Tom Mitchell of CMU has a fascinating slide talk available online about Human and Machine Learning. Mitchell’s expertise is definitely weighted to the computer science side, but he is also concerned with the cognitive neuroscience component of human learning. Which I just want to point out early on is somewhat orthogonal to anything I am trying to do–I will have very little to say about dopamine response, though there is a natural connection between dopamine response and reinforcement learning as it pertains to machines (scholarpedia on reinforcement learning from both algorithmic and neuronal perspectives).
This work helps me bring into relief the parts of machine learning and human learning that I am personally focused on, at least for now, which subsumes formal education (or school learning, K-16) and educational measurement on the human learning side and data mining and pattern recognition on the machine learning side. Formal education helps to distinguish between the kind of learning humans do when they acquire the skill to recognize a chair for what it is (pre school, presumably) vs when they learn to answer word problems which might involve algebraic solution.

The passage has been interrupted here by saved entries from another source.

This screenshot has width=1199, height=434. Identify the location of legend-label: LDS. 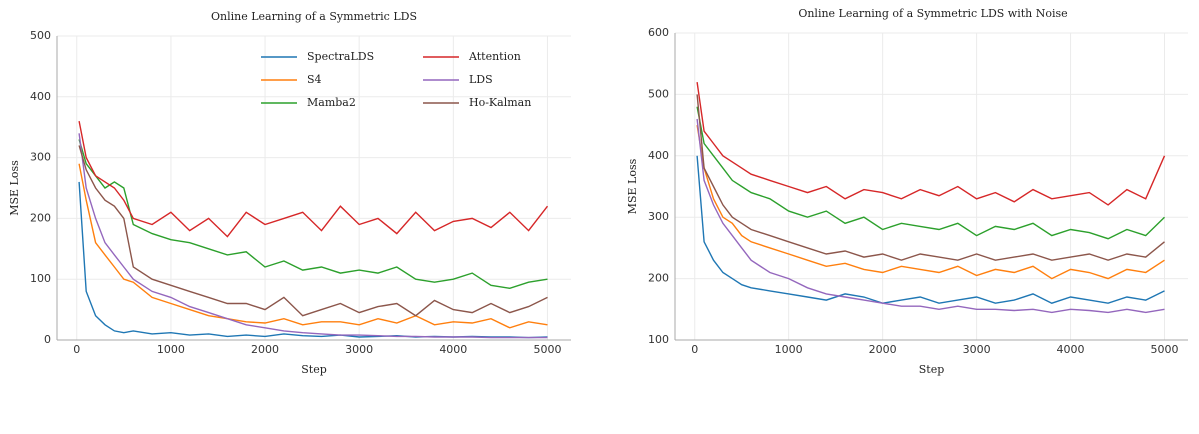
(481, 80).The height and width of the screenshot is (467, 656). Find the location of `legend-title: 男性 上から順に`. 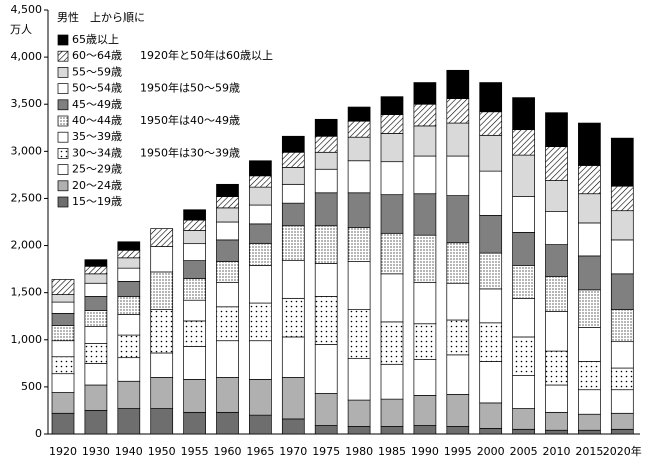

legend-title: 男性 上から順に is located at coordinates (101, 17).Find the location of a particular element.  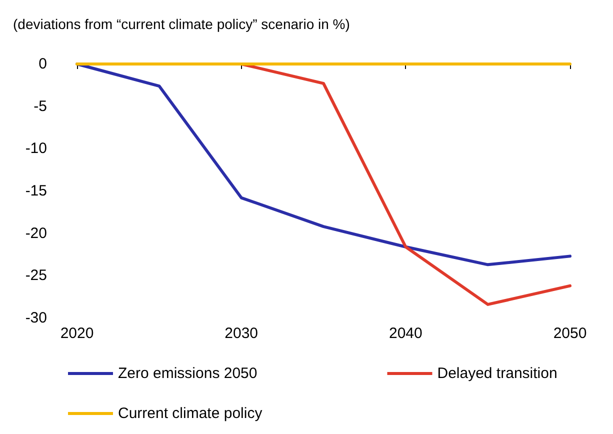

chart-subtitle: (deviations from “current climate policy” scenario in %) is located at coordinates (182, 24).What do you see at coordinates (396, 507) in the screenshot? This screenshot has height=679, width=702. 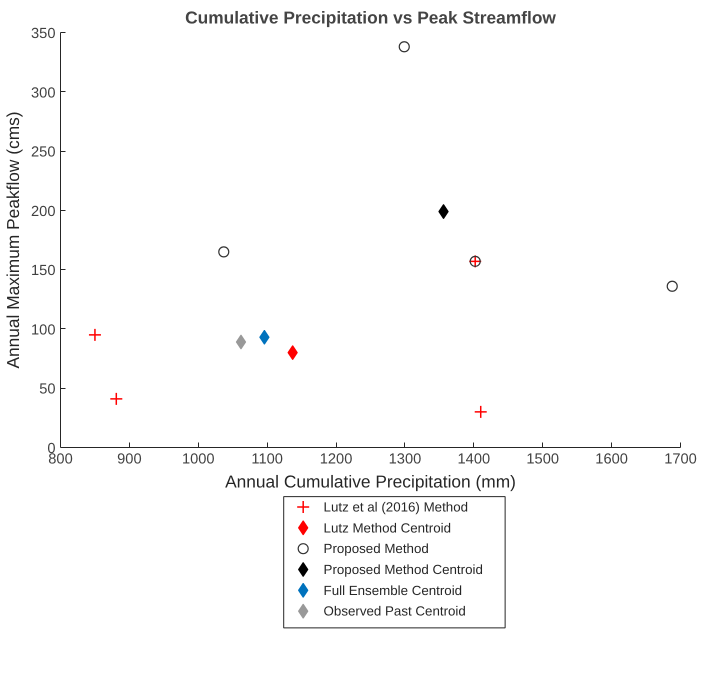 I see `legend-label: Lutz et al (2016) Method` at bounding box center [396, 507].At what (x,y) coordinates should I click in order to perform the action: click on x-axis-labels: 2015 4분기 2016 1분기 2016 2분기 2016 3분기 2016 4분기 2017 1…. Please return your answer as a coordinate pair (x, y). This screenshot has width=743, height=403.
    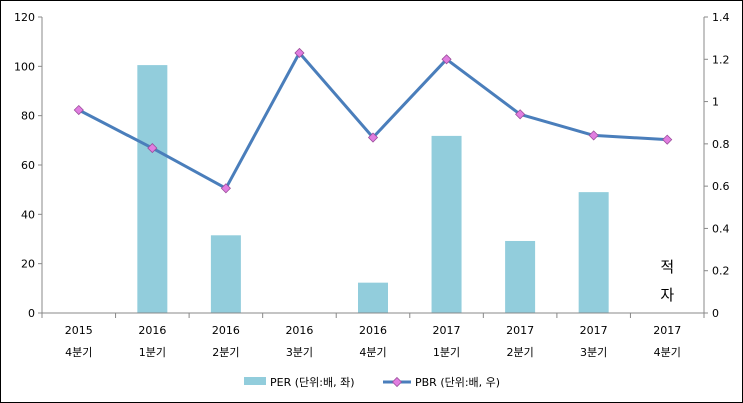
    Looking at the image, I should click on (373, 342).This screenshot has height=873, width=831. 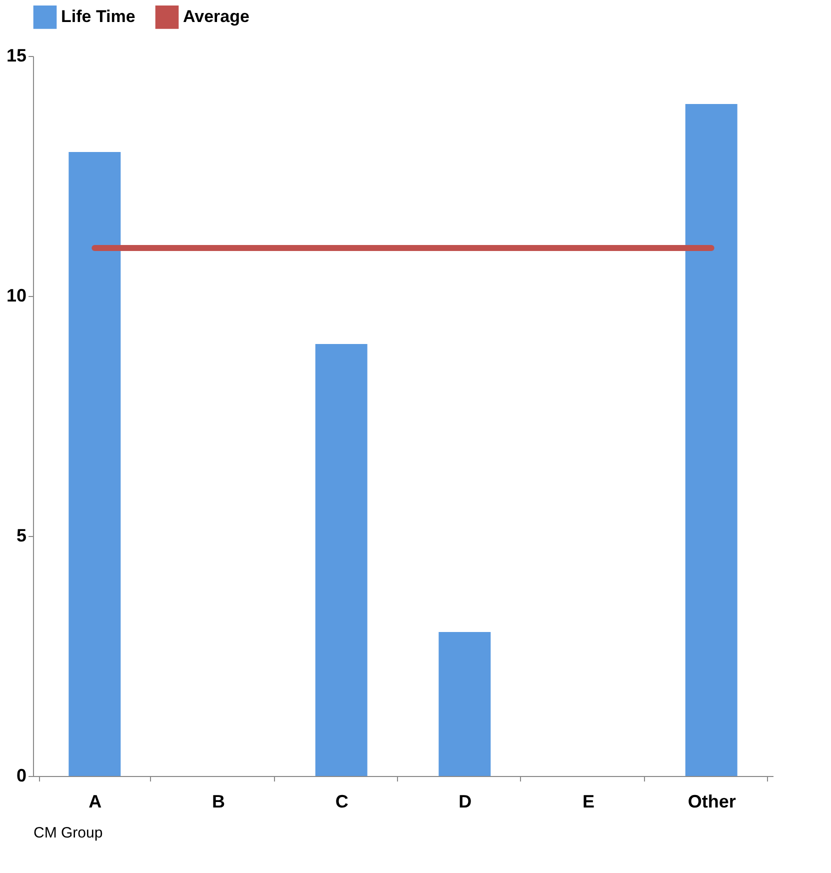 What do you see at coordinates (588, 802) in the screenshot?
I see `x-tick-label: E` at bounding box center [588, 802].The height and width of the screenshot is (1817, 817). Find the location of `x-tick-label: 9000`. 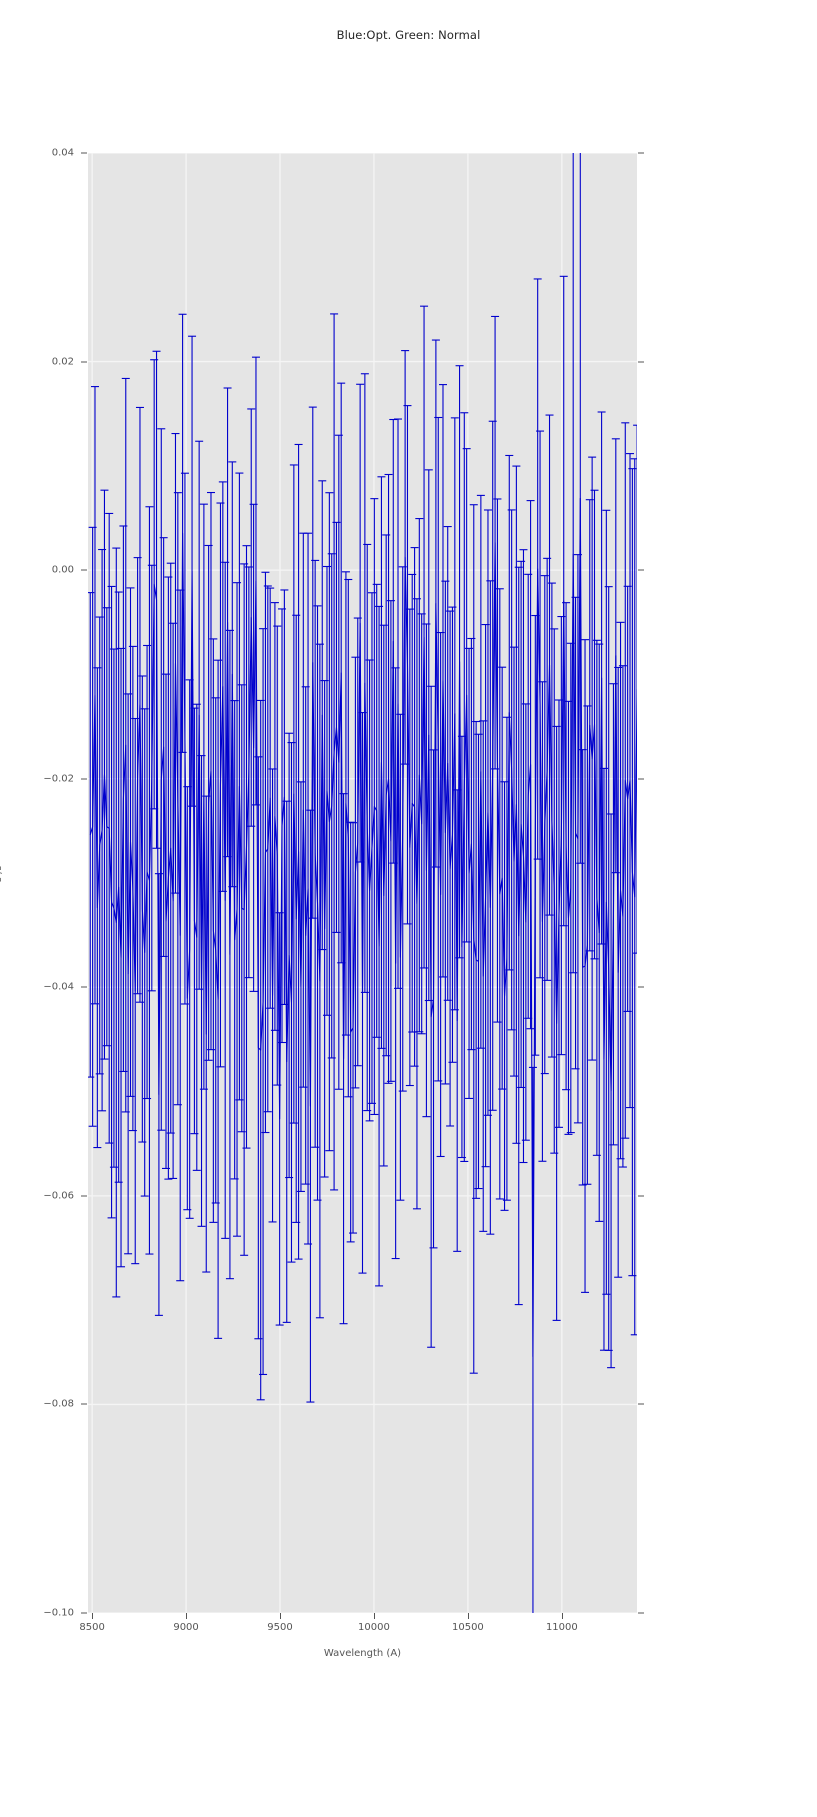

x-tick-label: 9000 is located at coordinates (186, 1628).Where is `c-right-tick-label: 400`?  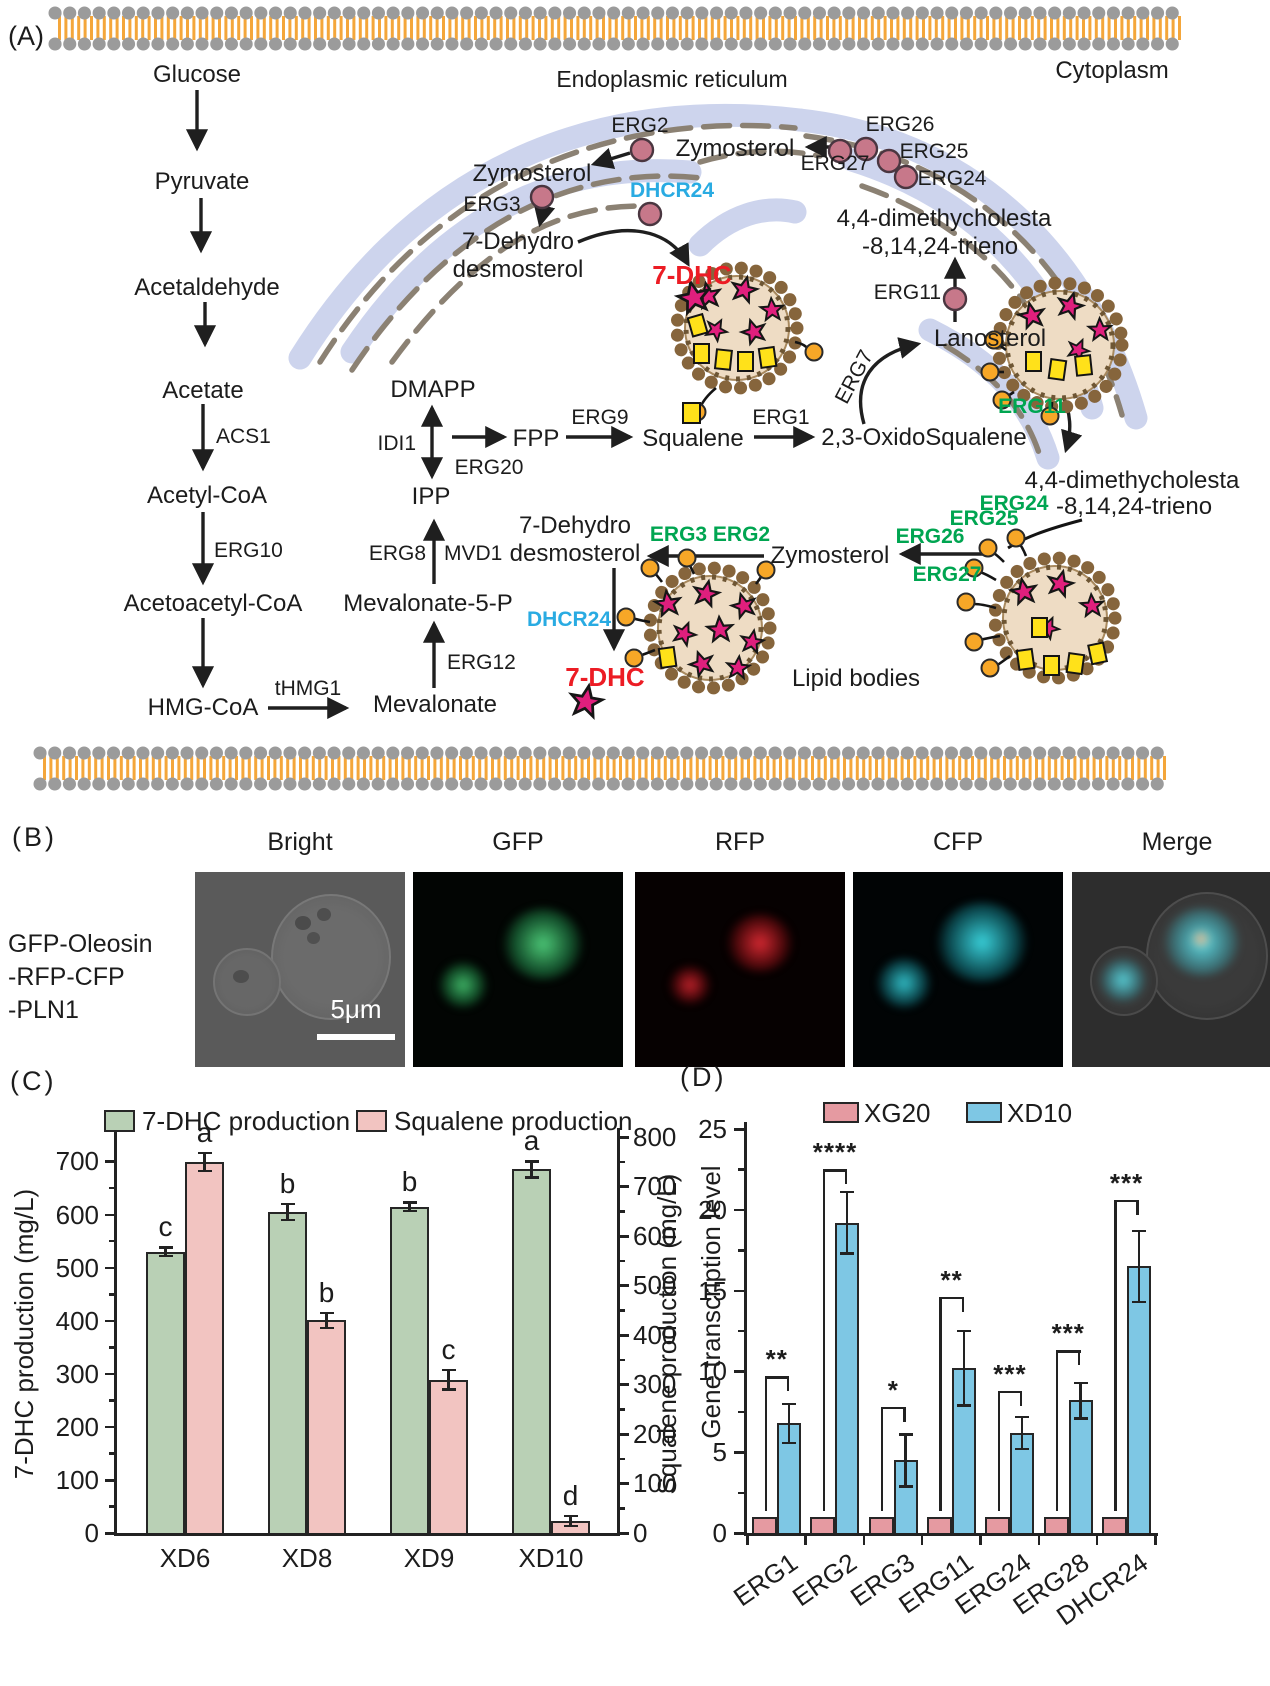
c-right-tick-label: 400 is located at coordinates (655, 1334).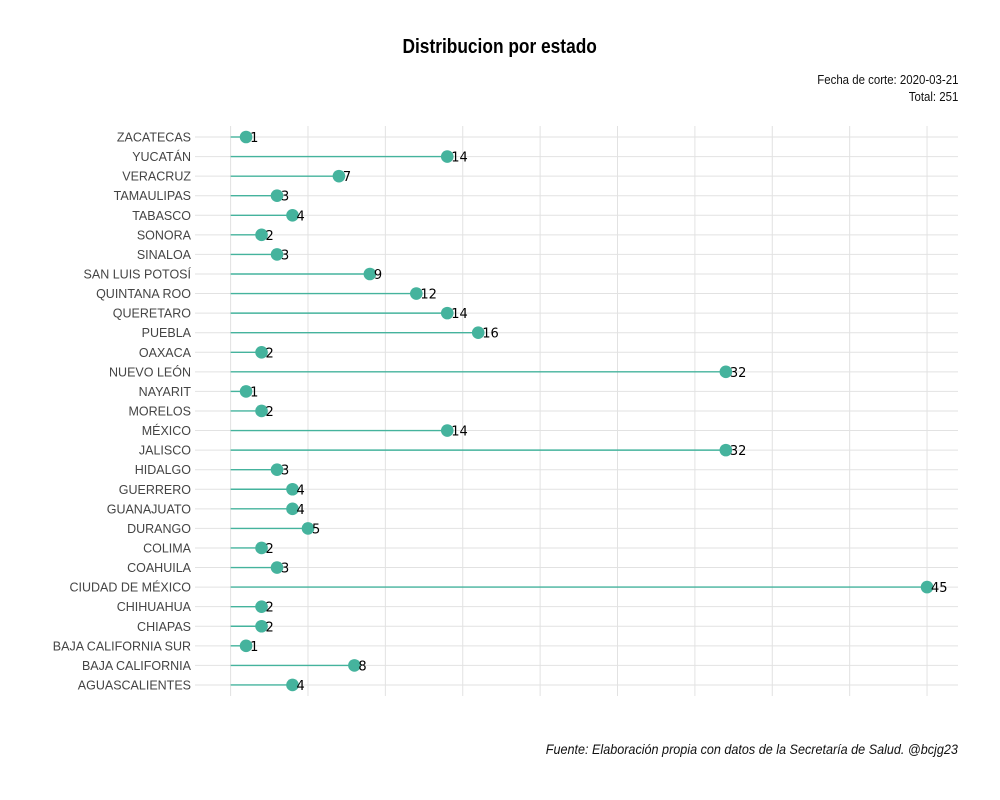 The image size is (1000, 800). What do you see at coordinates (152, 196) in the screenshot?
I see `y-tick-label: TAMAULIPAS` at bounding box center [152, 196].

Traditional education research involves a lot of theory of cognition and a lot of case studies, trials, interviews and assessments. But today a whole lot of education is happening in online or computer-based environments, and with that the sheer quantity of hard data increases by at least a factor of 100 (easily more). Educational measurement has gotten more sophisticated as well, employing a growing statistical arsenal. It is irresistible to bring some of these techniques to the data, which is what I actually do. But I’m trying to resist it a little bit at the moment, because I think there is a learning moment for me to use machine learning techniques to better mine these data, to recognize new patterns and to develop new educational metrics. I want to write a machine learning algorithm which will come up with IRT by itself…and then come up with something even better. The long-term objective of all of this learning about learning is to improve (formal) education.